* TASK INSTRUCTIONS *
Reproduce the following lines word for word, omitting the pictures from your answer.
[start of INFORMATION SUPPLIED]
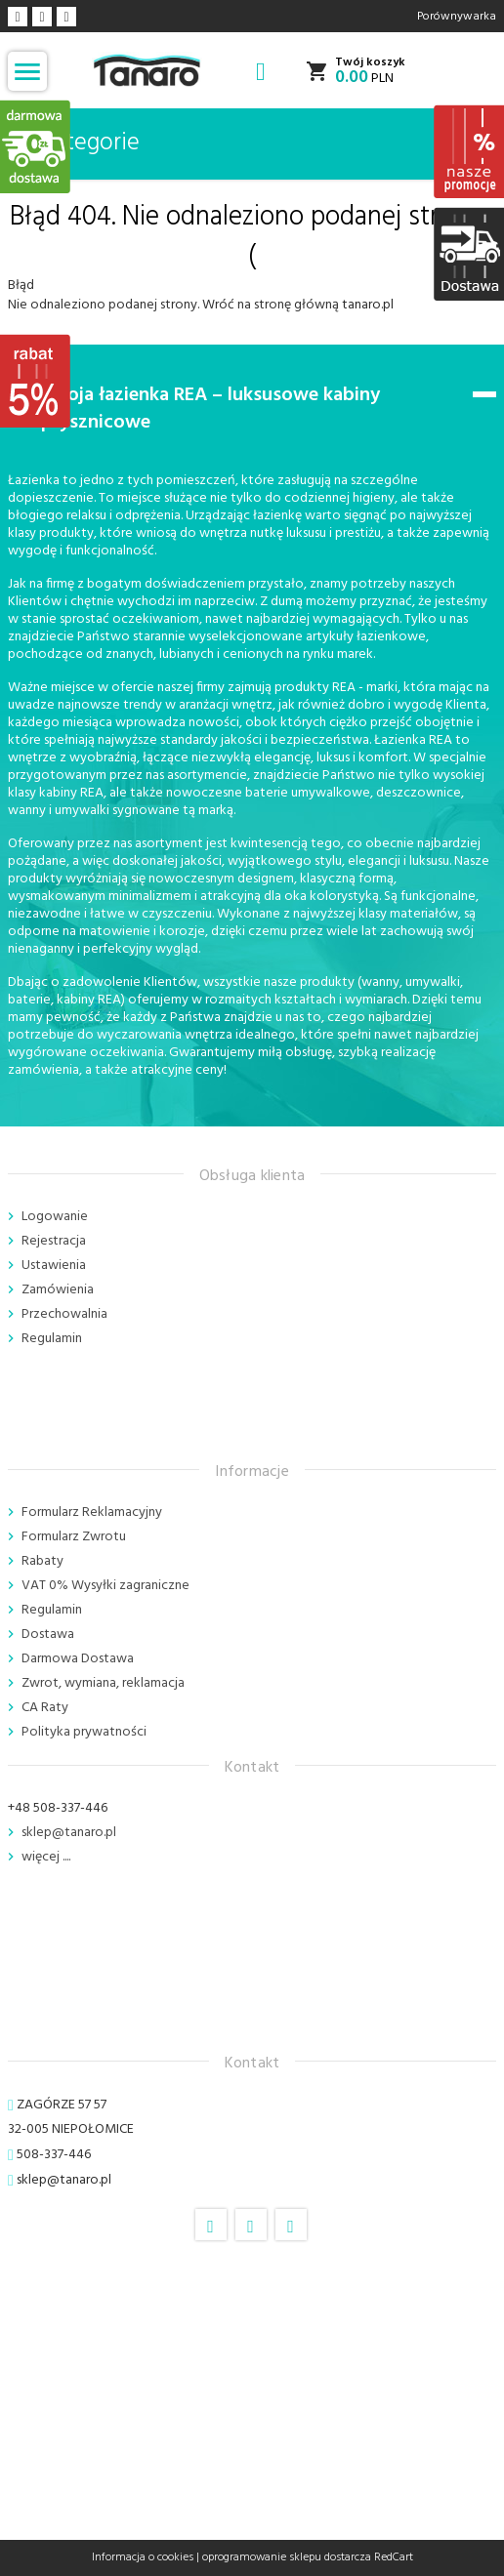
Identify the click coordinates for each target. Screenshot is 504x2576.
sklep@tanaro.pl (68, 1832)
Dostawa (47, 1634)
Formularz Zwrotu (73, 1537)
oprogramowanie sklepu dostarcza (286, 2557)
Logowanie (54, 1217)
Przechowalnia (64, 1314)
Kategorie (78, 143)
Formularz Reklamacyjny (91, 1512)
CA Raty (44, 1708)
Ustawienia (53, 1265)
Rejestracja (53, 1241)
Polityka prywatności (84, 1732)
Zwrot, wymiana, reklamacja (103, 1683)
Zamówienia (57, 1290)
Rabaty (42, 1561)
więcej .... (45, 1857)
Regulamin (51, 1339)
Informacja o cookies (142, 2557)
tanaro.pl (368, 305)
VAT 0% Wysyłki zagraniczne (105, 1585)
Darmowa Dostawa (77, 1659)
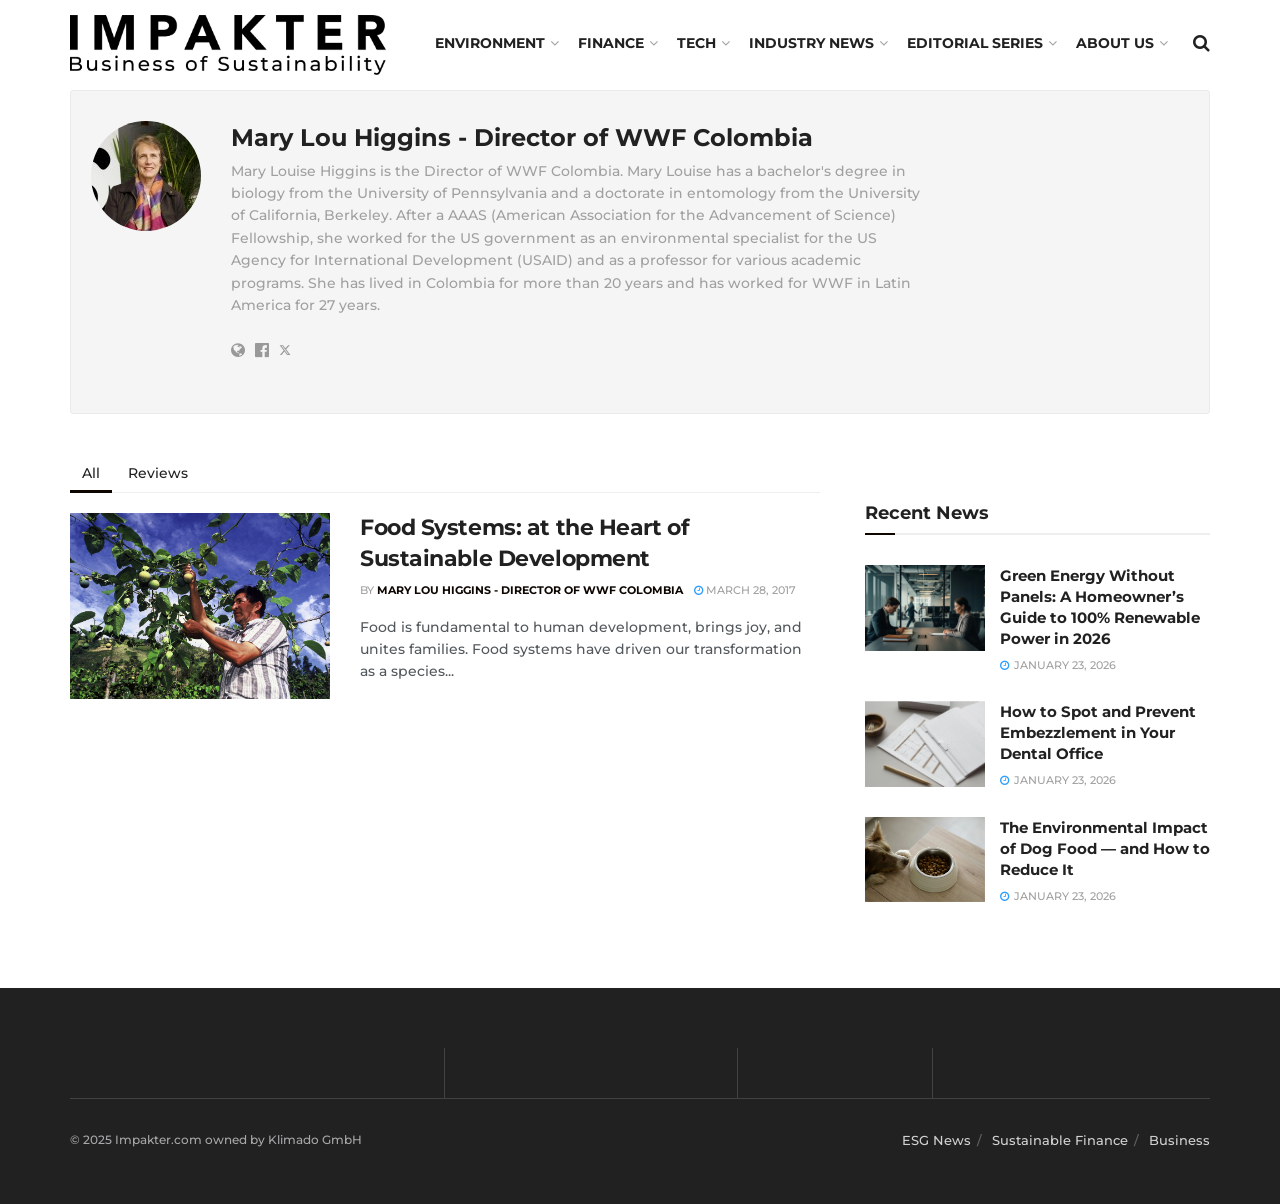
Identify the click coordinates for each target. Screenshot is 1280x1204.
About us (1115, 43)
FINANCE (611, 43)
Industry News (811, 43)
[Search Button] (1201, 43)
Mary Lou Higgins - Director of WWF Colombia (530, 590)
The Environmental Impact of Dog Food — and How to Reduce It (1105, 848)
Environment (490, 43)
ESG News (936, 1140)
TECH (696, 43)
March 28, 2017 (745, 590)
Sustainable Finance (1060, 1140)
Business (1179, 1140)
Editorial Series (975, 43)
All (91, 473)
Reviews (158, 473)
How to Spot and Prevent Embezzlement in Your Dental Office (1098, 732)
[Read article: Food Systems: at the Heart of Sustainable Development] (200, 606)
[end of INFORMATION SUPPLIED]
* EXERCISE OUTPUT *
Identify the click coordinates for each target. Screenshot is 504x2576.
sklep@tanaro.pl (68, 1832)
Dostawa (47, 1634)
Formularz Zwrotu (73, 1537)
oprogramowanie sklepu dostarcza (286, 2557)
Logowanie (54, 1217)
Przechowalnia (64, 1314)
Kategorie (78, 143)
Formularz Reklamacyjny (91, 1512)
CA Raty (44, 1708)
Ustawienia (53, 1265)
Rejestracja (53, 1241)
Polityka prywatności (84, 1732)
Zwrot, wymiana, reklamacja (103, 1683)
Zamówienia (57, 1290)
Rabaty (42, 1561)
więcej .... (45, 1857)
Regulamin (51, 1339)
Informacja o cookies (142, 2557)
tanaro.pl (368, 305)
VAT 0% Wysyłki zagraniczne (105, 1585)
Darmowa Dostawa (77, 1659)
Identify the click coordinates for each target. Screenshot is 1280x1204.
About us (1115, 43)
FINANCE (611, 43)
Industry News (811, 43)
[Search Button] (1201, 43)
Mary Lou Higgins - Director of WWF Colombia (530, 590)
The Environmental Impact of Dog Food — and How to Reduce It (1105, 848)
Environment (490, 43)
ESG News (936, 1140)
TECH (696, 43)
March 28, 2017 (745, 590)
Sustainable Finance (1060, 1140)
Business (1179, 1140)
Editorial Series (975, 43)
All (91, 473)
Reviews (158, 473)
How to Spot and Prevent Embezzlement in Your Dental Office (1098, 732)
[Read article: Food Systems: at the Heart of Sustainable Development] (200, 606)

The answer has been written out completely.